*Задания к выполнению*
**a)** Где, согласно тексту о прозе Зиника, скорее можно наблюдать реальную систему пропусков?
**b)** Перепишите фрагмент текста о прозе Зиника, который начинается словами «Собрание Шалвы Бреуса» и заканчивается словами «начала нулевых годов.», заменив «Москве» на «Петербурге».

*Текст страницы*
┏━━

Виталий Комар, Александр Меламид. Вам хорошо! Из серии «Соц-арт», 1972. Фанера, масло. 
Собрание Шалвы Бреуса


Существование в Москве для Зиника оказывается существованием в бесконечном пропускном режиме. Оставим за скобками то, что реальную систему пропусков можно наблюдать скорее на израильских чекпоинтах на Западном берегу реки Иордан, а в московских больницах и на Красной площади — так, система пропускочков. Но на то Зиник и художник, чтобы тонко чувствовать несправедливость там, где ее легко не заметить. Как, например, в относительно сытой и свободной Москве начала нулевых годов.

При этом Зиновий Ефимович упорно отказывается признавать то, что нам кажется очевидным. А именно то, что наше так называемое общее советское прошлое — фикция того же порядка, что уорхоловский томатный суп, изображение блюда, но не само блюдо, фантазия об идеальном блюде, но никак не идеал блюда. Опыт перестает быть опытом ровно в тот момент, когда мы перестаем его проживать. Ностальгические воспоминания о светлом советском детстве с дружбой народов и отсутствием преступности — фикция. Фантомные воспоминания о советском антигуманизме — фикция. И то, и другое — спекуляции одного порядка, нескончаемое воспроизводство фиктивного проживания опыта, утратившего актуальность. Из-за отказа признавать это проза Зиника и дает осечки, вместо чуткого и внимательного наблюдателя подсовывая нам сомнительные умозаключения, от банальности которых кровь приливает к читательским ушам: «У нас в отношении Сталина — эдипов комплекс», «Как и все духовное в России, коммунизм был порождением западной мысли», «Коммунизм, как и христианство, не идеология, а религия». И так далее. Зачем писателю изводить свой дар на подобное? Ладно бы это просто были отдельные неудачные моменты, но спокойное к ним отношение рано или поздно становится нечистоплотной нормой, а затем подводит автора и читателя вместе с ним к действительно страшной этической пропасти, как, например, в таком пассаже:

«На фестиваль приехал и автор хрестоматийных фотопортретов Беккета — Джон Минихэн (John Minihan). Я был знаком с ним по приватному лондонскому клубу-бару Colony Room в Сохо (когда-то Беккет туда тоже заглядывал), и мы сдружились в эту неделю в Праге — главным образом потому, что Джон скрывал от своей жены свое давнее увлечение ирландским виски. Джон говорил жене, что он встречается со мной для работы над моим фотопортретом. (Он утверждал, что его увлекает во- сточноевропейская ширококостность моего лица). Он меня действительно много фотографировал, но фотографии эти исчезли в завалах его архивов. („Мы фотографируем то, что мы хотим забыть“, как говорил Франц Кафка). В моих архивах осталась лишь фотография Джона и меня, захваченных в момент дискуссии — скорее всего, о разнице между виски Bushmills и Jameson (один сорт — из Северной Ирландии, британской короны; другой сорт — из Республики Ирландия); по тому, какой виски ты предпочитаешь, можно угадать, католик ли ты (как Джойс) или протестант (как Беккет)».

┗━━

Сохранённые записи
┏━━

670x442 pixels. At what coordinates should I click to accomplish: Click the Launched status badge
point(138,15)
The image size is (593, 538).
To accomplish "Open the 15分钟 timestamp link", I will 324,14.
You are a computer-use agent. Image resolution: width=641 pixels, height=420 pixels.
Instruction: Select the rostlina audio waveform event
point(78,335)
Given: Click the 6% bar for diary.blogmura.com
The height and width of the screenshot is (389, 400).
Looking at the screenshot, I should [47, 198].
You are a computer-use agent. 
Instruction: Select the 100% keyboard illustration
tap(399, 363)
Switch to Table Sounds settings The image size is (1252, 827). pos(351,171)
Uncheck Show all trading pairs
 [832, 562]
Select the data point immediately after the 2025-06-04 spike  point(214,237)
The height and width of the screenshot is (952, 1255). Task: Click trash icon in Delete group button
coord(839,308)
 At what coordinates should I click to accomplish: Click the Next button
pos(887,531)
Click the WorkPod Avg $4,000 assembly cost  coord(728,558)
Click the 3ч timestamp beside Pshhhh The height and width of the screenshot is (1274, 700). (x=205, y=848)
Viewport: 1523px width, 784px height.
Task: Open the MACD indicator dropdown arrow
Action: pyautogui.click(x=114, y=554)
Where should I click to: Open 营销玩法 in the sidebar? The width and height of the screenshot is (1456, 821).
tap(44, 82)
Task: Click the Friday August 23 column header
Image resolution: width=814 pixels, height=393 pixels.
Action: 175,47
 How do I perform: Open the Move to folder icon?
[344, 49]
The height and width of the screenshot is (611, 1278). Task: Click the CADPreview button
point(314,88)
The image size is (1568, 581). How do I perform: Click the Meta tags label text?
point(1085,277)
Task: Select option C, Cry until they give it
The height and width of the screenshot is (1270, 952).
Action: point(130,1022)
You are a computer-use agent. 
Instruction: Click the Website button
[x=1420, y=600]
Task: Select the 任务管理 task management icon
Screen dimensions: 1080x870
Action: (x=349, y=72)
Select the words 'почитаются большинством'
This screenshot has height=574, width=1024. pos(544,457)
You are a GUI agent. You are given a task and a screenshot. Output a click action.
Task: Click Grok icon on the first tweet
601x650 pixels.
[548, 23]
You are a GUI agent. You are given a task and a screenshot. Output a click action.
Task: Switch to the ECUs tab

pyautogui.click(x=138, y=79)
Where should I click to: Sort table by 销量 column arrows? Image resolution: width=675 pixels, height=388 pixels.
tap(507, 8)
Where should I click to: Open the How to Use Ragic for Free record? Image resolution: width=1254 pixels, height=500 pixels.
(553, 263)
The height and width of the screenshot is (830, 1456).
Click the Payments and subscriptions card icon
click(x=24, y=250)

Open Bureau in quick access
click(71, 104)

┗━━

*Ответы*
**a)** На израильских чекпоинтах на Западном берегу реки Иордан.

**b)**
Собрание Шалвы Бреуса


Существование в Петербурге для Зиника оказывается существованием в бесконечном пропускном режиме. Оставим за скобками то, что реальную систему пропусков можно наблюдать скорее на израильских чекпоинтах на Западном берегу реки Иордан, а в московских больницах и на Красной площади — так, система пропускочков. Но на то Зиник и художник, чтобы тонко чувствовать несправедливость там, где ее легко не заметить. Как, например, в относительно сытой и свободной Петербурге начала нулевых годов.